## Material provided

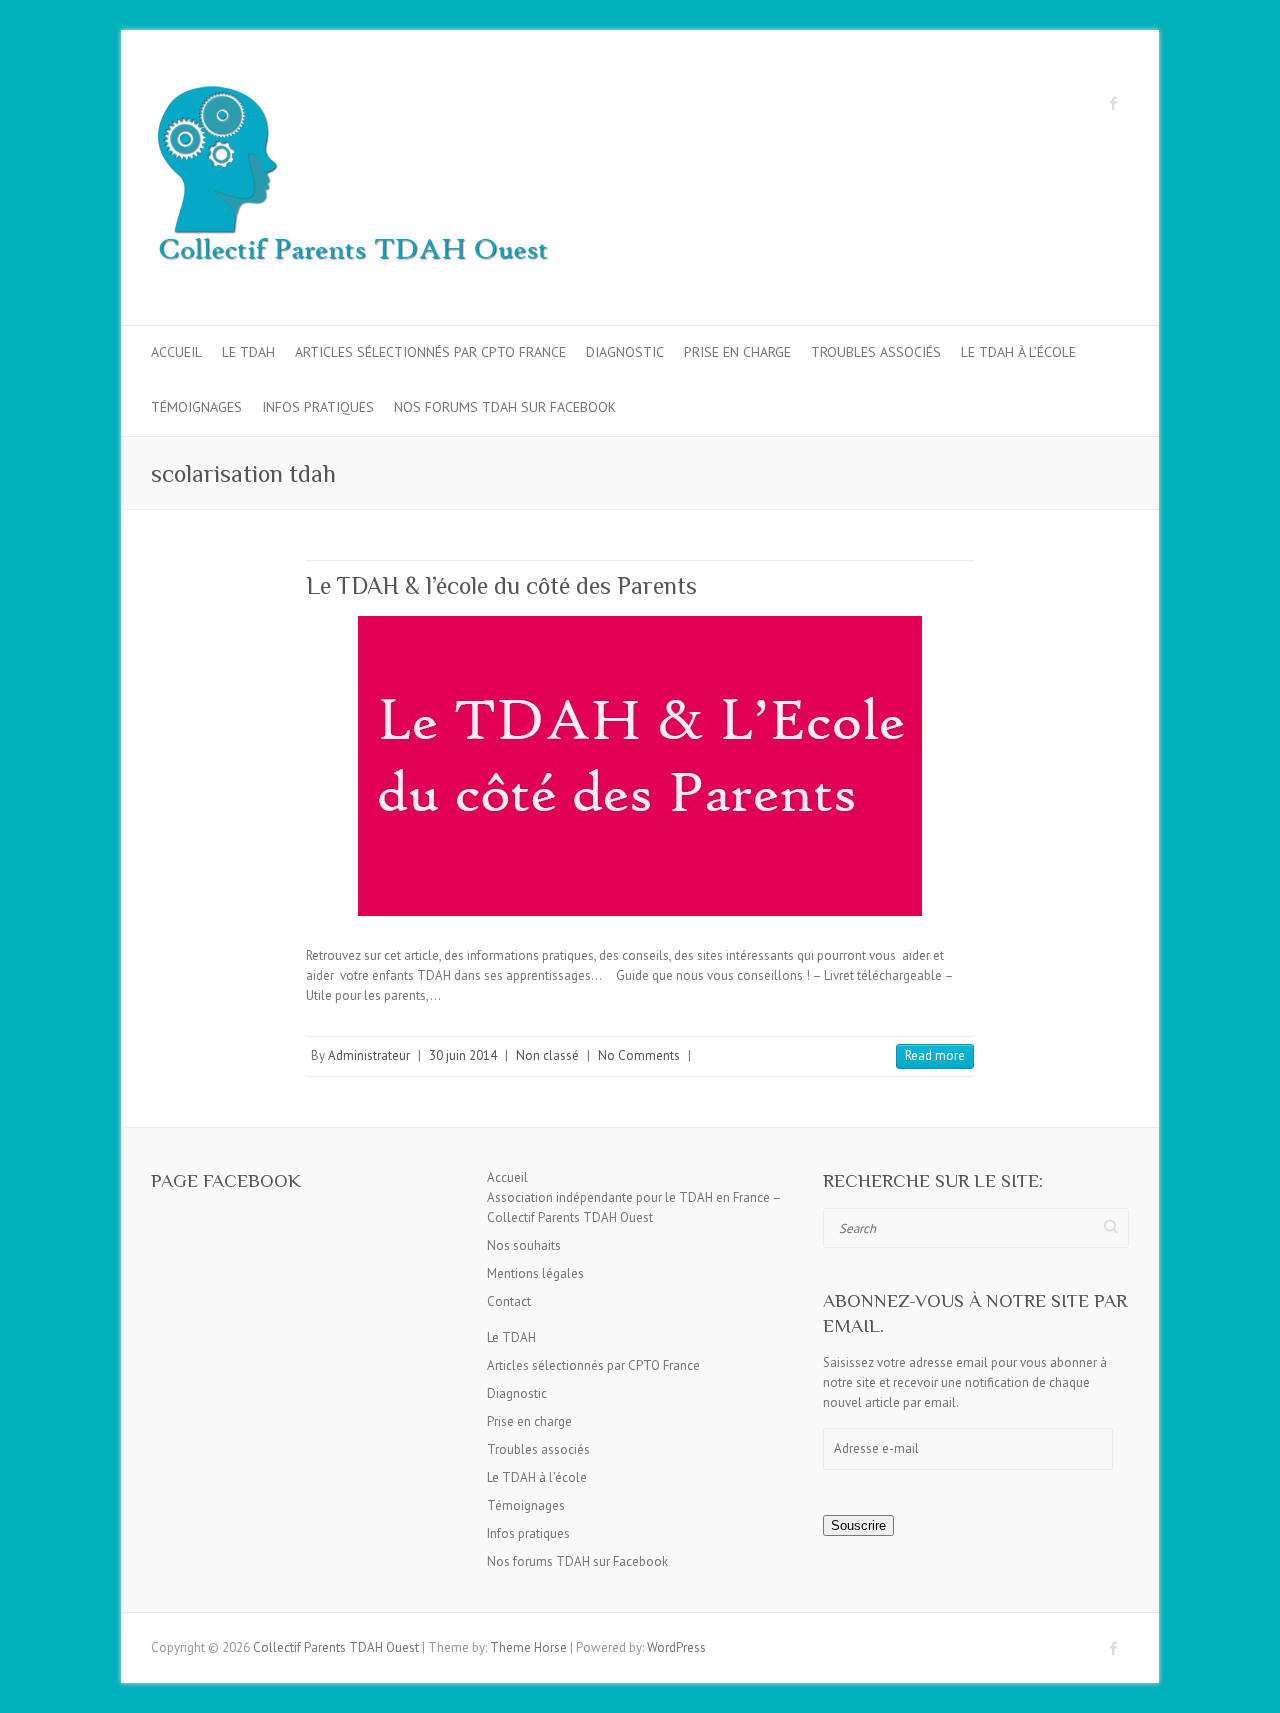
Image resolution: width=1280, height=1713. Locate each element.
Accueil (176, 352)
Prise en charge (737, 352)
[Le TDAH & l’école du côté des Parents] (640, 766)
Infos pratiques (318, 407)
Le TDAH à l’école (1018, 352)
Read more (935, 1055)
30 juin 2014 (463, 1055)
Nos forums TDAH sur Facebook (505, 407)
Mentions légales (535, 1273)
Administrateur (369, 1055)
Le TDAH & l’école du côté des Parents (501, 585)
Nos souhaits (524, 1245)
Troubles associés (876, 352)
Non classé (547, 1055)
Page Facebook (226, 1180)
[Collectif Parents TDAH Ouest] (351, 178)
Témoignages (196, 407)
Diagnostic (625, 352)
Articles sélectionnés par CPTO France (430, 352)
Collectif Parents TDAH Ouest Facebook (1114, 103)
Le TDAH (248, 352)
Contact (509, 1301)
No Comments (639, 1055)
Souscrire (858, 1525)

## Goal of the exercise
The records above are to be reproduced exactly; the pictures are to be left out.

## Output for this task
Image resolution: width=1280, height=1713. Locate each element.
Accueil (176, 352)
Prise en charge (737, 352)
[Le TDAH & l’école du côté des Parents] (640, 766)
Infos pratiques (318, 407)
Le TDAH à l’école (1018, 352)
Read more (935, 1055)
30 juin 2014 (463, 1055)
Nos forums TDAH sur Facebook (505, 407)
Mentions légales (535, 1273)
Administrateur (369, 1055)
Le TDAH & l’école du côté des Parents (501, 585)
Nos souhaits (524, 1245)
Troubles associés (876, 352)
Non classé (547, 1055)
Page Facebook (226, 1180)
[Collectif Parents TDAH Ouest] (351, 178)
Témoignages (196, 407)
Diagnostic (625, 352)
Articles sélectionnés par CPTO France (430, 352)
Collectif Parents TDAH Ouest Facebook (1114, 103)
Le TDAH (248, 352)
Contact (509, 1301)
No Comments (639, 1055)
Souscrire (858, 1525)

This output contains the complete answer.